▸ Work instructions
1. Summarize the memoir below in two sentences.
2. Write out everything from "It was an adult" down to "energy and enterprise." in the memoir below, switching "prosperity" to "wealth".

++++ Provided text ++++

He was born in Lahore when Pakistan had not yet been created. Some years ago, when he was still around, he told me his story. And this is how it goes, as far as it is possible to reconstruct it faithfully.
My memory is hazy. I was 14-years-old and had just started high school. Being in high school made me feel a bit like a grown up. Still, I did not understand much that was going on. Looking back now I am trying to make some sense of it. It was early in 1947. There was a big procession of Hindus and Sikhs meandering through a predominantly Muslim area. I joined it as a curious teenager but safely, at a distance. The procession was suddenly attacked by a group of local Muslims. By now a large number of Muslims had rallied around the idea of a separate state of Pakistan. And they did not take kindly to a procession protesting against the award of Lahore to what would soon become the new independent state of Pakistan. The resultant violence pitted Muslims against Hindus and Sikhs in Lahore, and soon spread elsewhere.
The communal frenzy did not make sense to me. And nobody sought to explain it to me either. Being born Hindu was supposedly a sufficient explanation in opposing Muslims and the other way around. I was frightened stiff at night with the ‘war cries’ of rival communities bellowing across street barriers. To be sure, India had communal riots before. But this time it was different. There was a finality of sorts: to expel or kill.
It all seemed apocalyptic to a child already afflicted with myriad insecurities. I was the youngest child in a large family. In an essentially hierarchical family unit, I was at the bottom of the heap, which meant that everyone else had authority over me. Such delegation of authority down the line was a convenient and, perhaps, necessary way of running large households. My mother and father had so much to do and there was no way they could look after us all equally. But this is hindsight. At the time, I was miserable. Being the youngest, I ended up being everyone’s ward and nobody’s responsibility.
It was an adult world. Children were supposed to remain out of sight but not out of reach. I had to account for my day’s activities. And I was accountable to almost everyone in the family but most of all to my eldest brother. He had a special status in the family. He was not only the eldest but was also bringing money home and had virtually replaced my father as the family patrician. The family’s relative prosperity owed so much to his energy and enterprise.
At 20, he was considered right for marriage. My parents soon found him a bride. His marriage was my nightmare. I was only six-years-old at the time. His metamorphosis from a brother into a family tyrant was swift. Being the youngest I felt it the most. He even started to dominate my parents. In no time my father virtually abdicated in his favour. It was his way of coming to terms with the new reality. My eldest brother, the newly minted family patrician, had successfully revived my father’s languishing business. And now dominated business and the family.

++++ Material provided ++++

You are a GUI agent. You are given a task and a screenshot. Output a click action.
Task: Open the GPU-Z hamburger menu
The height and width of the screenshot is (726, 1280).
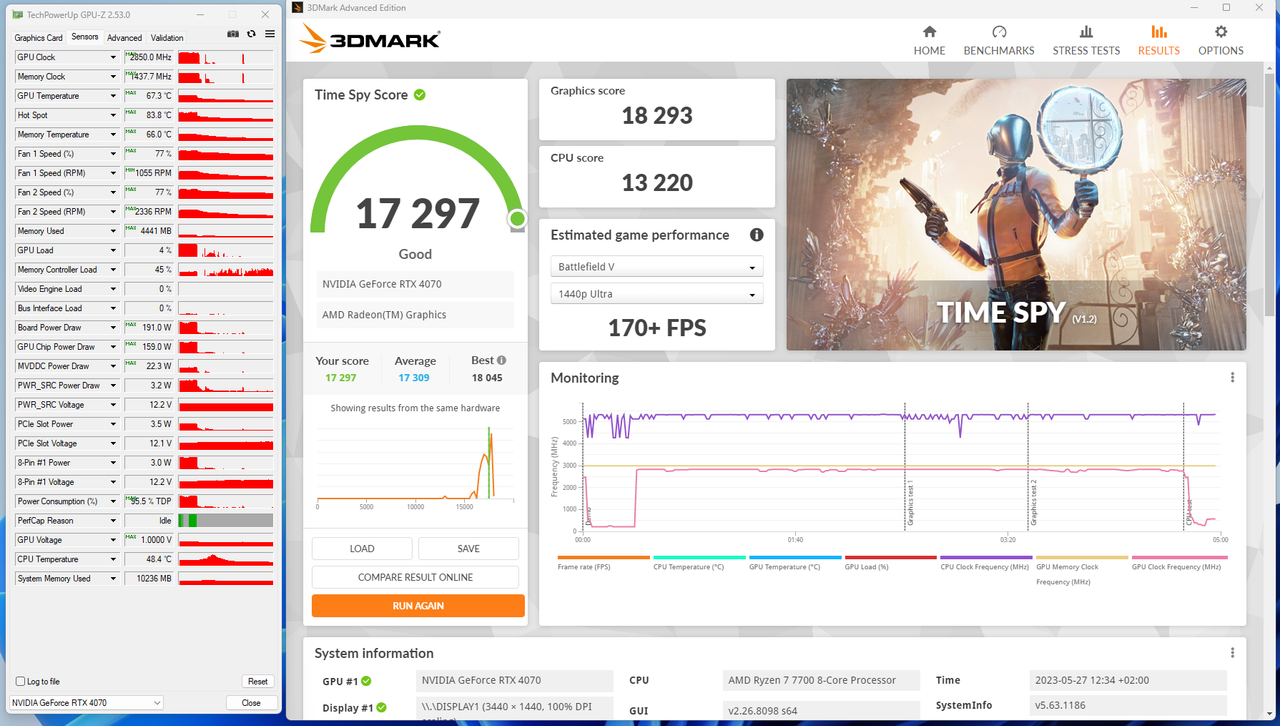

++++

▸ Responses to the tasks
1. The narrator was 14 and living in Lahore in early 1947 when a Muslim group attacked a procession of Hindus and Sikhs, and the communal violence that followed frightened and confused him. As the youngest child in a large, hierarchical family, he had to answer to everyone, above all to his eldest brother, who turned into a family tyrant after his marriage and came to dominate both the business and the family.

2.
It was an adult world. Children were supposed to remain out of sight but not out of reach. I had to account for my day’s activities. And I was accountable to almost everyone in the family but most of all to my eldest brother. He had a special status in the family. He was not only the eldest but was also bringing money home and had virtually replaced my father as the family patrician. The family’s relative wealth owed so much to his energy and enterprise.